Data provided section start

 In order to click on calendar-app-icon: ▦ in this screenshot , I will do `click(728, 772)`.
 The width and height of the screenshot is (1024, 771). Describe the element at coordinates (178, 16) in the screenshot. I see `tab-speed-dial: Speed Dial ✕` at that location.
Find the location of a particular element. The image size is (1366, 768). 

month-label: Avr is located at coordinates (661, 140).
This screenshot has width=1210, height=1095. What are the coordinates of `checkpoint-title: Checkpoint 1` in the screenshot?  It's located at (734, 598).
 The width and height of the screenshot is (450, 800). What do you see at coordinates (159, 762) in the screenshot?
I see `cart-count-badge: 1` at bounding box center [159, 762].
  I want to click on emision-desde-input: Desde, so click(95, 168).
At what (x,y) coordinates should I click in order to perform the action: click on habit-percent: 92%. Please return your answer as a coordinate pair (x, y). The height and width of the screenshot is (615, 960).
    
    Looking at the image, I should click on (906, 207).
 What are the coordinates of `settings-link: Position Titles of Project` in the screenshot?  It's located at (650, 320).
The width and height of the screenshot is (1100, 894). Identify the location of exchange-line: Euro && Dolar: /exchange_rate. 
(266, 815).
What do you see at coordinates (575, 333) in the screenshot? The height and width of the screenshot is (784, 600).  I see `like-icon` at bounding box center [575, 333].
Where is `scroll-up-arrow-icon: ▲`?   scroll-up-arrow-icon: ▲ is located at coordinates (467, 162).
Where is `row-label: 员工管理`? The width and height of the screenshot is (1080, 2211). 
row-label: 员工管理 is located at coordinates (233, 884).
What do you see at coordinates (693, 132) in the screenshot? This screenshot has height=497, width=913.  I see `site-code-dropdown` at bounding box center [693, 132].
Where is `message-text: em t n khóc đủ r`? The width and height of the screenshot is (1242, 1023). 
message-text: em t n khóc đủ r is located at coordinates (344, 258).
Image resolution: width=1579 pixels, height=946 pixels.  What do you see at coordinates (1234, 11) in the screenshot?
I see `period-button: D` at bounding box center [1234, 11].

Data provided section end

Rewrite all the records above as a Markdown table with the columns Row and Line, numbering each non-blank line and leaving out the blank ones.

Answer for this exercise:
| Row | Line |
|---|---|
| 1 |  In order to click on calendar-app-icon: ▦ in this screenshot , I will do `click(728, 772)`. |
| 2 |  The width and height of the screenshot is (1024, 771). Describe the element at coordinates (178, 16) in the screenshot. I see `tab-speed-dial: Speed Dial ✕` at that location. |
| 3 | Find the location of a particular element. The image size is (1366, 768).  |
| 4 | month-label: Avr is located at coordinates (661, 140). |
| 5 | This screenshot has width=1210, height=1095. What are the coordinates of `checkpoint-title: Checkpoint 1` in the screenshot?  It's located at (734, 598). |
| 6 |  The width and height of the screenshot is (450, 800). What do you see at coordinates (159, 762) in the screenshot? |
| 7 | I see `cart-count-badge: 1` at bounding box center [159, 762]. |
| 8 |   I want to click on emision-desde-input: Desde, so click(95, 168). |
| 9 | At what (x,y) coordinates should I click in order to perform the action: click on habit-percent: 92%. Please return your answer as a coordinate pair (x, y). The height and width of the screenshot is (615, 960). |
| 10 |     Looking at the image, I should click on (906, 207). |
| 11 |  What are the coordinates of `settings-link: Position Titles of Project` in the screenshot?  It's located at (650, 320). |
| 12 | The width and height of the screenshot is (1100, 894). Identify the location of exchange-line: Euro && Dolar: /exchange_rate.  |
| 13 | (266, 815). |
| 14 | What do you see at coordinates (575, 333) in the screenshot? The height and width of the screenshot is (784, 600).  I see `like-icon` at bounding box center [575, 333]. |
| 15 | Where is `scroll-up-arrow-icon: ▲`?   scroll-up-arrow-icon: ▲ is located at coordinates (467, 162). |
| 16 | Where is `row-label: 员工管理`? The width and height of the screenshot is (1080, 2211).  |
| 17 | row-label: 员工管理 is located at coordinates (233, 884). |
| 18 | What do you see at coordinates (693, 132) in the screenshot? This screenshot has height=497, width=913.  I see `site-code-dropdown` at bounding box center [693, 132]. |
| 19 | Where is `message-text: em t n khóc đủ r`? The width and height of the screenshot is (1242, 1023).  |
| 20 | message-text: em t n khóc đủ r is located at coordinates (344, 258). |
| 21 | Image resolution: width=1579 pixels, height=946 pixels.  What do you see at coordinates (1234, 11) in the screenshot? |
| 22 | I see `period-button: D` at bounding box center [1234, 11]. |